La Fiscalía General del Estado de Puebla abrió una carpeta de investigación. La zona fue acordonada por peritos. El caso fue turnado a la Unidad Especializada en Investigación de Feminicidios para descartar otras hipótesis. En paralelo, voces expertas como Umi Choda Morales, directora del Centro Poblano de Salud Mental Integral para Niñas, Niños y Adolescentes (CEPOSAMI), alertaron sobre el aumento de suicidios en la región y la urgencia de reforzar los sistemas de atención emocional.

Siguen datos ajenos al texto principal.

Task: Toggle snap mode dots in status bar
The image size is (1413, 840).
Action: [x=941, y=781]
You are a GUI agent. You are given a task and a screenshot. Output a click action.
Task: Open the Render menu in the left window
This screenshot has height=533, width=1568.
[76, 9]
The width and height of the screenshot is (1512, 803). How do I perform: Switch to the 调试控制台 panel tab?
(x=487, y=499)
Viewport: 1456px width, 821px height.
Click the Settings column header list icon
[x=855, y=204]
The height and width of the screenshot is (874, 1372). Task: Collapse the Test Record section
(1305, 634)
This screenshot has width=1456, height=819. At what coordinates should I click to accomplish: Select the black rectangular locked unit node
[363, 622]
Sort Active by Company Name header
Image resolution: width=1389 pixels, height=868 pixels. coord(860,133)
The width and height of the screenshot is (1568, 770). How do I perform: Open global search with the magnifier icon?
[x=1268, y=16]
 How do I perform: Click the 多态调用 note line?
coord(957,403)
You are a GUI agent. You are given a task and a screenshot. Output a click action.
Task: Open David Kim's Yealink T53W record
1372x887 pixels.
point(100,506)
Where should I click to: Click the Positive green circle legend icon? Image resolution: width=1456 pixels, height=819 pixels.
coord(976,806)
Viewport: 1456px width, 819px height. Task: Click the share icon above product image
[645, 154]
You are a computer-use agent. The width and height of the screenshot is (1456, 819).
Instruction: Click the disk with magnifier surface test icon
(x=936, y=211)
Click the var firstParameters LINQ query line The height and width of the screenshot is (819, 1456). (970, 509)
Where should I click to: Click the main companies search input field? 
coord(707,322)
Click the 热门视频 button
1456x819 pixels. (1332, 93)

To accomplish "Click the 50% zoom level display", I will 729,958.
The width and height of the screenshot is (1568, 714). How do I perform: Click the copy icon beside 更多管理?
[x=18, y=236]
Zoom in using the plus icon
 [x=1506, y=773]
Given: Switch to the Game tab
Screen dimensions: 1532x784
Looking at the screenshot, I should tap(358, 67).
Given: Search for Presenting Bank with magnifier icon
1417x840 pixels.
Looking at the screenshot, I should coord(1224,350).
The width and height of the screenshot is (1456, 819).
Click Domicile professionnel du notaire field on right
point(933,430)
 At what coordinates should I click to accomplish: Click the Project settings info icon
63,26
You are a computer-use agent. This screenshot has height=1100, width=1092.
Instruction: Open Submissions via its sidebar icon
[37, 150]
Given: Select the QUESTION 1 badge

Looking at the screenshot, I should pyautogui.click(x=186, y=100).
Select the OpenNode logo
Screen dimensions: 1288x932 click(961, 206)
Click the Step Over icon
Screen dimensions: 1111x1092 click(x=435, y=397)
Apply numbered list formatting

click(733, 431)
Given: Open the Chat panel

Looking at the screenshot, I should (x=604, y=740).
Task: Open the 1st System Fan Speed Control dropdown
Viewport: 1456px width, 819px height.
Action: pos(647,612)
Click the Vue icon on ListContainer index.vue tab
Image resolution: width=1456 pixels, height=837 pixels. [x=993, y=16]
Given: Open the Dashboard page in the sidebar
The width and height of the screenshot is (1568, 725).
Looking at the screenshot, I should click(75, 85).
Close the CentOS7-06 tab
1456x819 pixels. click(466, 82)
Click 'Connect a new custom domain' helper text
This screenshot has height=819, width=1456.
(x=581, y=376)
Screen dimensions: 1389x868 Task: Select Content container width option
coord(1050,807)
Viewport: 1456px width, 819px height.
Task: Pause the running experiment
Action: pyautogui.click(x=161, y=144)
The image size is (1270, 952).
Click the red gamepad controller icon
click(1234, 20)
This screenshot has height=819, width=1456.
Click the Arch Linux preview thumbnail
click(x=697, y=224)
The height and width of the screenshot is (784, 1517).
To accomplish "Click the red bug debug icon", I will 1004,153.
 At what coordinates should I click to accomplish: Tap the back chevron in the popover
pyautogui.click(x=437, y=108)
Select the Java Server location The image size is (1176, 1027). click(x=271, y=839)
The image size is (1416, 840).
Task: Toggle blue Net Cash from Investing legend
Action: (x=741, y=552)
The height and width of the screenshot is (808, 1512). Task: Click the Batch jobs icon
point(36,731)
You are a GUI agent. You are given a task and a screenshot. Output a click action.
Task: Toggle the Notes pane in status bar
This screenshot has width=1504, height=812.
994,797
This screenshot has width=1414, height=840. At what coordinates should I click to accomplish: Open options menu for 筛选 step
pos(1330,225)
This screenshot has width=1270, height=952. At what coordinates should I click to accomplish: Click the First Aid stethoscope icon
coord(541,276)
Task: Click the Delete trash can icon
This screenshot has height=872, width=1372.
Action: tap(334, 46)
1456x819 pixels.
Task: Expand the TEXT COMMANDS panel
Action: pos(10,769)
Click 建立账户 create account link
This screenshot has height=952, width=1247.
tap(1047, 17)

Este caso no puede leerse solo como tragedia. Es también un acto narrativo. La carta, las fotos, el puente, la hora: cada elemento funciona como símbolo. Yusvely convirtió su despedida en escena, en grito, en interpelación. No se escondió. Expuso. Y en esa exposición, activó una conversación que va más allá del duelo.

La historia de Yusvely puede ser el inicio de una serie editorial sobre “cartas que interrumpen el silencio”. No como espectáculo, sino como ritual. Como gesto que exige ser leído, comprendido, acompañado. Su carta no pide respuestas fáciles. Pide presencia. Pide comunidad.